Zaloujny sauvé par les alliés
Si le chef d'état-major a pu rester en poste, c'est en raison de pressions occidentales, croit savoir Večernji list :
«Le président ukrainien considère Zaloujny comme un problème - en dépit de la popularité dont jouit le général dans l'armée et dans le pays, et en dépit de ses succès militaires - car celui-ci dispose de nombreux amis à des postes clés en Occident. ... Des amitiés qui semblent l'avoir tiré d'une mauvaise passe. ... The Times a rapporté qu'à l'issue de son entrevue avec Zelensky, Zaloujny était revenu à l'état-major et avait affirmé à ses employés qu'il pliait bagages. Mais comme l'indique la même source, il y a vite eu des pressions sur Zelensky pour que celui-ci revienne sur sa décision - le Royaume-Uni et les Etats-Unis ayant notamment fait part de leurs préoccupations. ... Les alliés occidentaux soutiennent visiblement Zaloujny, car ils ne veulent pas que Zelensky soit le seul maître à bord.»
Une question de temps
La révocation de Zaloujny adviendra tôt ou tard, écrit le politologue Volodymyr Fessenko dans NV :
«Le 29 janvier a peut-être été un essai raté, visant à le mettre sur la touche. Selon certaines sources, 'autre chose' lui aurait été proposé, mais il aurait refusé. Il est fort probable que cela n'aura pas été la dernière tentative [de le pousser vers la sortie]. Peut-être congé lui sera-t-il donné quand la personne pour prendre le relais aura été trouvée. ... Autrement dit, la démission de Zaloujny n'est qu'une question de temps et de circonstances. Citons ici la situation sur le front, qui ne s'améliore pas, mais aussi les activités de Zaloujny sur les réseaux, et surtout les activités politiques et la 'loquacité' de son entourage.»

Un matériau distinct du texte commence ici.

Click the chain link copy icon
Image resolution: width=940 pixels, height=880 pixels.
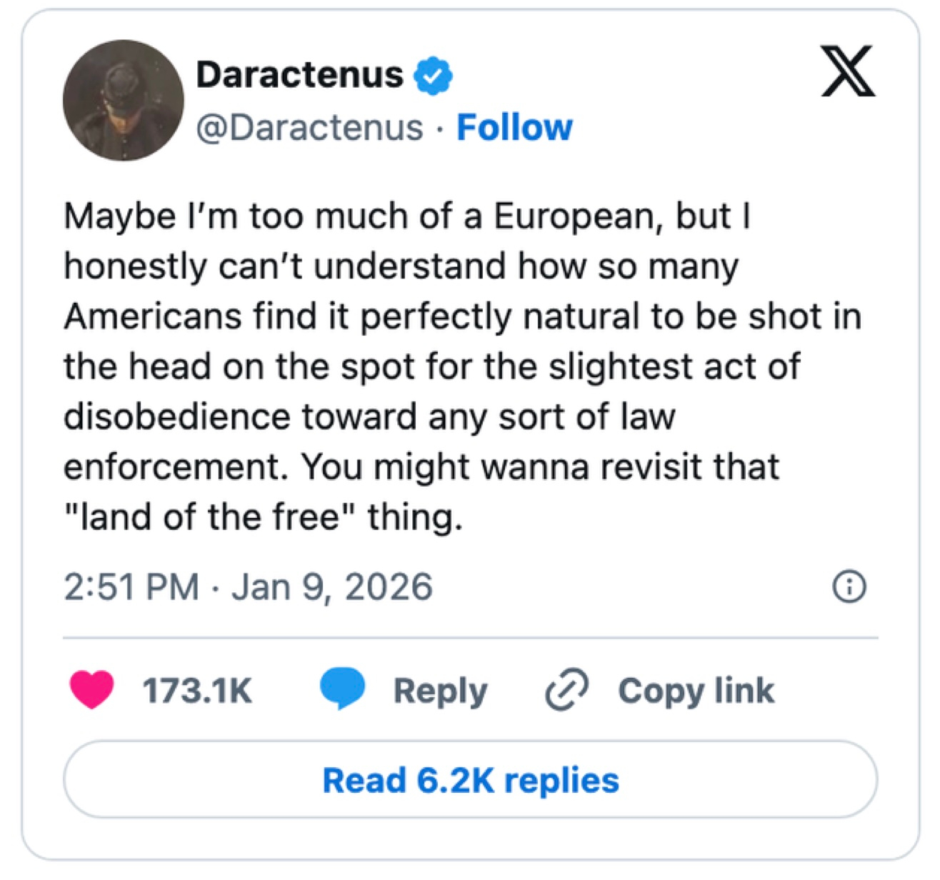tap(566, 690)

Le recrutement, pomme de discorde
La question de la mobilisation est la pierre d'achoppement, estime le politologue Olexander Kotchetkov sur Censor.net :
«Entre Zaloujny et Zelensky, il y a un conflit palpable sur la manière de poursuivre la guerre. ... Le chef d'état-major a besoin le plus rapidement possible de 300 000 à 500 000 recrues prêtes au combat. ... Zaloujny a la conviction que s'il incombe à l'armée de former des recrues, il appartient aux dirigeants politiques de les enrôler dans l'armée. ... Le président est potentiellement prêt à ternir sa réputation publique en mobilisant, mais exige en contrepartie du commandant en chef la garantie que cette mobilisation difficile se solde par une percée dans la menée des combats. ... Des garanties que Zaloujny n'est pas en capacité de lui fournir.»
Un rival populaire
Zaloujny représente un risque potentiel pour le président, commente Rzeczpospolita :
«Plus personne ne doute que le président et son administration aient essayé de se débarrasser du général. Pour ne pas contrarier l'opinion - Zaloujny est un homme très apprécié - ils ont voulu le pousser à démissionner lui-même. Apparemment, il n'était pas d'accord. ... A ce jour, Zaloujny n'a laissé transparaître aucune ambition politique susceptible de mettre en danger le camp actuellement au pouvoir. Au demeurant, s'il avait nourri de telles ambitions, la 'Bankova' (du nom de la rue où se trouve l'administration présidentielle) aurait fait face à un réel problème. Car en plus d'être populaire, le général jouit du soutien de l'armée, au sein de laquelle la cote du président Zelensky est en baisse.»